#### [The task]
In the records below, find the line that contains "Task: Open the app launcher waffle icon" and the line that contains "Screen dimensions: 508x508", then retype exactly those two lines and every line between them.

BEGIN Source data

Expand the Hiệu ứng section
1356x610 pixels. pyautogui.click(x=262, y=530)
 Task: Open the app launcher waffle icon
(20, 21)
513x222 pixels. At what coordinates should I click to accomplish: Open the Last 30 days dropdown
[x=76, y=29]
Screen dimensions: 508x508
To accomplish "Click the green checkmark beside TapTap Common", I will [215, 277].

END Source data
BEGIN Source data

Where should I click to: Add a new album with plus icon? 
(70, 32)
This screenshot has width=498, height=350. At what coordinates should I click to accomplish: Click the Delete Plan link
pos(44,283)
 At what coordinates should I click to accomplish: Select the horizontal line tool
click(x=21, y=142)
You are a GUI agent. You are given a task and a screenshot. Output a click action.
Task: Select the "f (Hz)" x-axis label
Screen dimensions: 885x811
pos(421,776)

END Source data

#### [Answer box]
 Task: Open the app launcher waffle icon
(20, 21)
513x222 pixels. At what coordinates should I click to accomplish: Open the Last 30 days dropdown
[x=76, y=29]
Screen dimensions: 508x508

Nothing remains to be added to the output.